The music is performed using a combination of acoustic instruments, digital loops, and signal-manipulation hardware. This approach is known as “dawless” music production (DAW: Digital Audio Workstation), meaning no computer will be used. Guitar playing will be processed through delay sampling, distortion pedals, and tapes of voice and field recordings will be similarly manipulated. Live percussion is used, though traditional drums are supplemented by found objects and industrial paraphernalia played rhythmically. Drone makers and analogue synths are added to complete the soundscape.
The music is influenced by the genre known as Krautrock. Krautrock emerged in Germany in the 1960s and ’70s and was characterized by improvisation and hypnotic, minimalist rhythms. It is experimental, yet it also has a strong groove. This style references the European—specifically German—influence on the establishment of the sugar industry in the 1920s with the arrival of German-trained engineers, as well as the evolution of European Union policy that ultimately led to the industry’s demise. The 1960s and ’70s were also the high point of the industry’s development, marked by the rise of processed food and the creation of the spin-off company Erin Foods. This era represented the zenith of the futurist, utopian dream promised by modernization.

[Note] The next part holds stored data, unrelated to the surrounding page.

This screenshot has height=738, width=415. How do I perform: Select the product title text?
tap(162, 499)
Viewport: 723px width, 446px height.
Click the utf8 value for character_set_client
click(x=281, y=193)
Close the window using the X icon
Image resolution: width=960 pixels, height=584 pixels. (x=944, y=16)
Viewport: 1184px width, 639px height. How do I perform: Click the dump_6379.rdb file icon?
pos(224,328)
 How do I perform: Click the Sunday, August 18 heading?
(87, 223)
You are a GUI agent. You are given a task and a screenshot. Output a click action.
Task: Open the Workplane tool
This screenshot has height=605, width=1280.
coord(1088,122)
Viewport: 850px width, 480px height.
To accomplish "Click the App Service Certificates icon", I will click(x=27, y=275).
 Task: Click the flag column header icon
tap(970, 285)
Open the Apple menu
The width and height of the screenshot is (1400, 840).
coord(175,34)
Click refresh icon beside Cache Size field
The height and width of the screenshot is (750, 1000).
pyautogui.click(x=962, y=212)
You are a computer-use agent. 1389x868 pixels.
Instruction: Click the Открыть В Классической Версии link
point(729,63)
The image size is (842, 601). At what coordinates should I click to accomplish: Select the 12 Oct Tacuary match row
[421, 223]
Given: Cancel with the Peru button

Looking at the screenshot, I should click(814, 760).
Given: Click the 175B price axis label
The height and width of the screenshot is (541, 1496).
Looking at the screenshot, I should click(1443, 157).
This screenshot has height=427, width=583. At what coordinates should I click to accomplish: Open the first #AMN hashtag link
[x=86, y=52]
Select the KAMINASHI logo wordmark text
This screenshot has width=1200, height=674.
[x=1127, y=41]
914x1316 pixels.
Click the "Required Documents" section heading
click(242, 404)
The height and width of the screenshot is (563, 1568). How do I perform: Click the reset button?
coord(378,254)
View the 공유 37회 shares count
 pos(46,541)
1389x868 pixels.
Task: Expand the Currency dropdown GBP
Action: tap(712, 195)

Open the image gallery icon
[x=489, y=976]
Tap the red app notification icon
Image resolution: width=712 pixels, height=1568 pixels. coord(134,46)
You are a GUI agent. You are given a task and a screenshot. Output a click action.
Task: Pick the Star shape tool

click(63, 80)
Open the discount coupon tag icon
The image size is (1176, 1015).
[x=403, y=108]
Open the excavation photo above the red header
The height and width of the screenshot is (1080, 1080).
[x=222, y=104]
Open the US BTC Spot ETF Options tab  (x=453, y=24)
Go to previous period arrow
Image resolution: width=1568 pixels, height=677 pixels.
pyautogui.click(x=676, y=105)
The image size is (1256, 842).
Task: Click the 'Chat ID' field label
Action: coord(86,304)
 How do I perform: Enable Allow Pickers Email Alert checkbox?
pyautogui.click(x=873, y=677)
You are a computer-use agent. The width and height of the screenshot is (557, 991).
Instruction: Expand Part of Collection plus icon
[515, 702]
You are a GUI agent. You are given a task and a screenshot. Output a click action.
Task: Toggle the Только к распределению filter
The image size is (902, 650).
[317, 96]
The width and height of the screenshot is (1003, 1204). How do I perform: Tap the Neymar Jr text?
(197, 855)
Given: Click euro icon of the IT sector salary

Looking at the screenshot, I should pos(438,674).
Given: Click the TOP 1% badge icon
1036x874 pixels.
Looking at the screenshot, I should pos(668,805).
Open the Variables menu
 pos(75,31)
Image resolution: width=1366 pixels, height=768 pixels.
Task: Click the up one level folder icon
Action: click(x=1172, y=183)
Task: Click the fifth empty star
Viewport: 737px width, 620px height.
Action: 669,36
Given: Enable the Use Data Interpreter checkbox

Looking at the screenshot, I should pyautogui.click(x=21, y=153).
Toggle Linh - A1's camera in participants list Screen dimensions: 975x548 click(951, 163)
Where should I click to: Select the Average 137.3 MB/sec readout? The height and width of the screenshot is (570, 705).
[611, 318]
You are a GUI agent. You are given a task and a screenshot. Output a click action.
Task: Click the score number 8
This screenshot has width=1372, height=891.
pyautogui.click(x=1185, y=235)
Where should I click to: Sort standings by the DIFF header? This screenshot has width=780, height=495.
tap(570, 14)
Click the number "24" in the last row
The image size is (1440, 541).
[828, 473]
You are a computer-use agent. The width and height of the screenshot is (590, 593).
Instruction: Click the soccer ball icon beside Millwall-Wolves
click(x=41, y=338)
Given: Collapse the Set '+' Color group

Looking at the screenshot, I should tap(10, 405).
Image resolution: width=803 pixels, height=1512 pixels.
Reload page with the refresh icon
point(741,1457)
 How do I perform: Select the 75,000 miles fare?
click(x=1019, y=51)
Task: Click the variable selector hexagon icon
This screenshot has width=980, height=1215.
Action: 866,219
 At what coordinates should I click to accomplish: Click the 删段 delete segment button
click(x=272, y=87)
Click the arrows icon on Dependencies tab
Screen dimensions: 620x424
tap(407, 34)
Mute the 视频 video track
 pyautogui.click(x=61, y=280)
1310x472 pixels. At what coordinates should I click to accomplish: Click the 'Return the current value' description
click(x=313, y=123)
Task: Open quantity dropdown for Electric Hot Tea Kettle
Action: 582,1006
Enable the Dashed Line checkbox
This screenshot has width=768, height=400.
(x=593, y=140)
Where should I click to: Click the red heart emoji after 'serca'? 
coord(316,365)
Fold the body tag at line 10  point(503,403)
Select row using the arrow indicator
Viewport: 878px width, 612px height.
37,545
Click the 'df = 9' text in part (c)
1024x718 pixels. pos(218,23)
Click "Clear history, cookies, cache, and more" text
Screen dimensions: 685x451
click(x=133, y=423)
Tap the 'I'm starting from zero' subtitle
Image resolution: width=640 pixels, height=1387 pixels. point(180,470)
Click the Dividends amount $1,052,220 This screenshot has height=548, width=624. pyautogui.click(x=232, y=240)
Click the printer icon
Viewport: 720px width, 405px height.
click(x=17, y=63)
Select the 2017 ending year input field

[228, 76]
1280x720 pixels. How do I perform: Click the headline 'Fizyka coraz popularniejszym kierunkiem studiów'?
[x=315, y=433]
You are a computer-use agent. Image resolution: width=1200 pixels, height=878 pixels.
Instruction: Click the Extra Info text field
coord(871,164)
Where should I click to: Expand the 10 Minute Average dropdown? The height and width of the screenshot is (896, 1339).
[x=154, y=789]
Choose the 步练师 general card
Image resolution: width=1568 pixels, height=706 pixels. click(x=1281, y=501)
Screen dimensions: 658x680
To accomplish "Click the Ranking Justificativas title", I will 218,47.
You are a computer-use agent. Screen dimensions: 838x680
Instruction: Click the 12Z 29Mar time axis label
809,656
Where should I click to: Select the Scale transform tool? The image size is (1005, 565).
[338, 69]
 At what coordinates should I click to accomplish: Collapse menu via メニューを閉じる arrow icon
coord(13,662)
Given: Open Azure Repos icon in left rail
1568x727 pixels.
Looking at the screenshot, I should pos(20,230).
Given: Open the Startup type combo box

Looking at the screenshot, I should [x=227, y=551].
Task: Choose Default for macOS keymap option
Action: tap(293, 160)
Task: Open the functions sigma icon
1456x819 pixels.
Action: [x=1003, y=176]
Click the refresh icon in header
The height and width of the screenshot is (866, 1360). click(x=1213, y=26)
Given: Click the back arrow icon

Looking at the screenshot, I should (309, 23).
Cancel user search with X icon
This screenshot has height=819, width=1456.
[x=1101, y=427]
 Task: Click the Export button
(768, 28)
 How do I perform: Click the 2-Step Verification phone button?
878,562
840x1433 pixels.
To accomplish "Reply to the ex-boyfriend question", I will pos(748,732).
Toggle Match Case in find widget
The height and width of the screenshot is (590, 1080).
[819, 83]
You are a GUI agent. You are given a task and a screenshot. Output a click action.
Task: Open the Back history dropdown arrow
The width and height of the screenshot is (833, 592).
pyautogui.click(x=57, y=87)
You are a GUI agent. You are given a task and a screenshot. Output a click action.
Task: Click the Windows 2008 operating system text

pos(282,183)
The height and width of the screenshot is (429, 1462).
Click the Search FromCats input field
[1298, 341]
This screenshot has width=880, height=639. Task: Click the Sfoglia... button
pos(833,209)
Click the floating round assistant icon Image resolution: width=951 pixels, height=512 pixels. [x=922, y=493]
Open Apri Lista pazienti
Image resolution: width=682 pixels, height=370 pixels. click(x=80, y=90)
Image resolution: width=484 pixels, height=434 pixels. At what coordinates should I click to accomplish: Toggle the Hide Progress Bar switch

Out of the Strong came forth Sweetness
The relevance of the electroacoustic approach lies in its ability to reflect the liminal nature of the burgeoning sugar-manufacturing enterprise. This was a modernist endeavour, yet it was built in an environment that had virtually no technology. Men used physical labour and hand tools to construct the factory, and the beets were pulled by hand. It took hundreds of workers to operate the factory and thousands more to grow the crop. The entire project embodied the ambition of a nascent Free State: to transform its rural, agrarian society into a modern industrial economy. Sugar-making combined both worlds. The electroacoustic soundscape mirrors this marriage of the manual and the technological.